▶ **WRITTEN PROBLEM**: Please turn every line below into a JSON list of strings, one string per line, leaving out the blank lines.

▶ **Dataset entries**:
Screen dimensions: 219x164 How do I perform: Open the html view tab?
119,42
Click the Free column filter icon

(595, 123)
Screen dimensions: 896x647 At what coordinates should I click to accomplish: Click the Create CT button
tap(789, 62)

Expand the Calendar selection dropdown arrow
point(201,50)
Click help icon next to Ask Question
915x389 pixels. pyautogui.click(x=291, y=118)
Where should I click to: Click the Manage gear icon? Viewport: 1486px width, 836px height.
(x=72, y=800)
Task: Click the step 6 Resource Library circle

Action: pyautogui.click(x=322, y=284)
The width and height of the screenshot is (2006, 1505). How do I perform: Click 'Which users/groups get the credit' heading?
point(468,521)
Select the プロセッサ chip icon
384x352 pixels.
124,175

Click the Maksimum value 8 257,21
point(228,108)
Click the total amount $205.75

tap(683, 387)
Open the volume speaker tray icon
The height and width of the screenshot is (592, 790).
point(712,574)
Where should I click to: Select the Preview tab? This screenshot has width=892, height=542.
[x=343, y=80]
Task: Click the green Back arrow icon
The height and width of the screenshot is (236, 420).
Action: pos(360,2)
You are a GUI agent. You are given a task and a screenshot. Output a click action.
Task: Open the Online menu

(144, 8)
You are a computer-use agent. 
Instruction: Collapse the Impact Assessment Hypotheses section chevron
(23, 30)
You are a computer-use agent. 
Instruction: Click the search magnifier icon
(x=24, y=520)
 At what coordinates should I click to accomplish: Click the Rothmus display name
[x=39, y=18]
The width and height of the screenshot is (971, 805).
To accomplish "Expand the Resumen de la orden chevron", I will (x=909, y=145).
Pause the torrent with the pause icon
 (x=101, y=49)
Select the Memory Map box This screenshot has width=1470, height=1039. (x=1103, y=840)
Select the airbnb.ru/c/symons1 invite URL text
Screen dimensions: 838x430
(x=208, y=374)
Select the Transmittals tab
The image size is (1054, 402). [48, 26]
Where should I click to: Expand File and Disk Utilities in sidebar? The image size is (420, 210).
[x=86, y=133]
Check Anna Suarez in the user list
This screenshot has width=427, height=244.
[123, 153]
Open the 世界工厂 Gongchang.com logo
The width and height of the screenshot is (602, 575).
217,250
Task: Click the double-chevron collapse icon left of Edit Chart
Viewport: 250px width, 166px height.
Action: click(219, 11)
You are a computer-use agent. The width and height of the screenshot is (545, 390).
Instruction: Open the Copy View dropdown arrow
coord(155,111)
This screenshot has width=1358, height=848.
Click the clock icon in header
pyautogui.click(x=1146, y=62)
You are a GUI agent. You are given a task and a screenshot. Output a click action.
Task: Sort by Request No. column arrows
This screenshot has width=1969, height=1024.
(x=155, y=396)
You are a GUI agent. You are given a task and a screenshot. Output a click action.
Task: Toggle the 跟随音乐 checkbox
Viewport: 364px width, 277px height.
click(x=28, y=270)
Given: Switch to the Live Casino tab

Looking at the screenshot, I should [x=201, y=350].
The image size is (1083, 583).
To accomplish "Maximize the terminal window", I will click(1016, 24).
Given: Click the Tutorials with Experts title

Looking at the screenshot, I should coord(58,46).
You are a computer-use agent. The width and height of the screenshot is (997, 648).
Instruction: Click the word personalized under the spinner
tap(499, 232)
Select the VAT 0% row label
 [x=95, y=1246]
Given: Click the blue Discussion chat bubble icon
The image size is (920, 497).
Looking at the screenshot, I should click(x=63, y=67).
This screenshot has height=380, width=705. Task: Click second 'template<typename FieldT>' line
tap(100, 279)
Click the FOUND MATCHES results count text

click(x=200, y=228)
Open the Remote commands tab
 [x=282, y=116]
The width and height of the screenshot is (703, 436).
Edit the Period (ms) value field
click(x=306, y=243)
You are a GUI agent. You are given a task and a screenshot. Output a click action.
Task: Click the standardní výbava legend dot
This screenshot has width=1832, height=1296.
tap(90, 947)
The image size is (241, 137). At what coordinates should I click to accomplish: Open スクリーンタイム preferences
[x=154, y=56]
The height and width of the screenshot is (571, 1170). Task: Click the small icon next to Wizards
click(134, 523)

▶ **EXPECTED ANSWER**:
[
  "Screen dimensions: 219x164 How do I perform: Open the html view tab?",
  "119,42",
  "Click the Free column filter icon",
  "(595, 123)",
  "Screen dimensions: 896x647 At what coordinates should I click to accomplish: Click the Create CT button",
  "tap(789, 62)",
  "Expand the Calendar selection dropdown arrow",
  "point(201,50)",
  "Click help icon next to Ask Question",
  "915x389 pixels. pyautogui.click(x=291, y=118)",
  "Where should I click to: Click the Manage gear icon? Viewport: 1486px width, 836px height.",
  "(x=72, y=800)",
  "Task: Click the step 6 Resource Library circle",
  "Action: pyautogui.click(x=322, y=284)",
  "The width and height of the screenshot is (2006, 1505). How do I perform: Click 'Which users/groups get the credit' heading?",
  "point(468,521)",
  "Select the プロセッサ chip icon",
  "384x352 pixels.",
  "124,175",
  "Click the Maksimum value 8 257,21",
  "point(228,108)",
  "Click the total amount $205.75",
  "tap(683, 387)",
  "Open the volume speaker tray icon",
  "The height and width of the screenshot is (592, 790).",
  "point(712,574)",
  "Where should I click to: Select the Preview tab? This screenshot has width=892, height=542.",
  "[x=343, y=80]",
  "Task: Click the green Back arrow icon",
  "The height and width of the screenshot is (236, 420).",
  "Action: pos(360,2)",
  "You are a GUI agent. You are given a task and a screenshot. Output a click action.",
  "Task: Open the Online menu",
  "(144, 8)",
  "You are a computer-use agent. ",
  "Instruction: Collapse the Impact Assessment Hypotheses section chevron",
  "(23, 30)",
  "You are a computer-use agent. ",
  "Instruction: Click the search magnifier icon",
  "(x=24, y=520)",
  " At what coordinates should I click to accomplish: Click the Rothmus display name",
  "[x=39, y=18]",
  "The width and height of the screenshot is (971, 805).",
  "To accomplish \"Expand the Resumen de la orden chevron\", I will (x=909, y=145).",
  "Pause the torrent with the pause icon",
  " (x=101, y=49)",
  "Select the Memory Map box This screenshot has width=1470, height=1039. (x=1103, y=840)",
  "Select the airbnb.ru/c/symons1 invite URL text",
  "Screen dimensions: 838x430",
  "(x=208, y=374)",
  "Select the Transmittals tab",
  "The image size is (1054, 402). [48, 26]",
  "Where should I click to: Expand File and Disk Utilities in sidebar? The image size is (420, 210).",
  "[x=86, y=133]",
  "Check Anna Suarez in the user list",
  "This screenshot has width=427, height=244.",
  "[123, 153]",
  "Open the 世界工厂 Gongchang.com logo",
  "The width and height of the screenshot is (602, 575).",
  "217,250",
  "Task: Click the double-chevron collapse icon left of Edit Chart",
  "Viewport: 250px width, 166px height.",
  "Action: click(219, 11)",
  "You are a computer-use agent. The width and height of the screenshot is (545, 390).",
  "Instruction: Open the Copy View dropdown arrow",
  "coord(155,111)",
  "This screenshot has width=1358, height=848.",
  "Click the clock icon in header",
  "pyautogui.click(x=1146, y=62)",
  "You are a GUI agent. You are given a task and a screenshot. Output a click action.",
  "Task: Sort by Request No. column arrows",
  "This screenshot has width=1969, height=1024.",
  "(x=155, y=396)",
  "You are a GUI agent. You are given a task and a screenshot. Output a click action.",
  "Task: Toggle the 跟随音乐 checkbox",
  "Viewport: 364px width, 277px height.",
  "click(x=28, y=270)",
  "Given: Switch to the Live Casino tab",
  "Looking at the screenshot, I should [x=201, y=350].",
  "The image size is (1083, 583).",
  "To accomplish \"Maximize the terminal window\", I will click(1016, 24).",
  "Given: Click the Tutorials with Experts title",
  "Looking at the screenshot, I should coord(58,46).",
  "You are a computer-use agent. The width and height of the screenshot is (997, 648).",
  "Instruction: Click the word personalized under the spinner",
  "tap(499, 232)",
  "Select the VAT 0% row label",
  " [x=95, y=1246]",
  "Given: Click the blue Discussion chat bubble icon",
  "The image size is (920, 497).",
  "Looking at the screenshot, I should click(x=63, y=67).",
  "This screenshot has height=380, width=705. Task: Click second 'template<typename FieldT>' line",
  "tap(100, 279)",
  "Click the FOUND MATCHES results count text",
  "click(x=200, y=228)",
  "Open the Remote commands tab",
  " [x=282, y=116]",
  "The width and height of the screenshot is (703, 436).",
  "Edit the Period (ms) value field",
  "click(x=306, y=243)",
  "You are a GUI agent. You are given a task and a screenshot. Output a click action.",
  "Task: Click the standardní výbava legend dot",
  "This screenshot has width=1832, height=1296.",
  "tap(90, 947)",
  "The image size is (241, 137). At what coordinates should I click to accomplish: Open スクリーンタイム preferences",
  "[x=154, y=56]",
  "The height and width of the screenshot is (571, 1170). Task: Click the small icon next to Wizards",
  "click(134, 523)"
]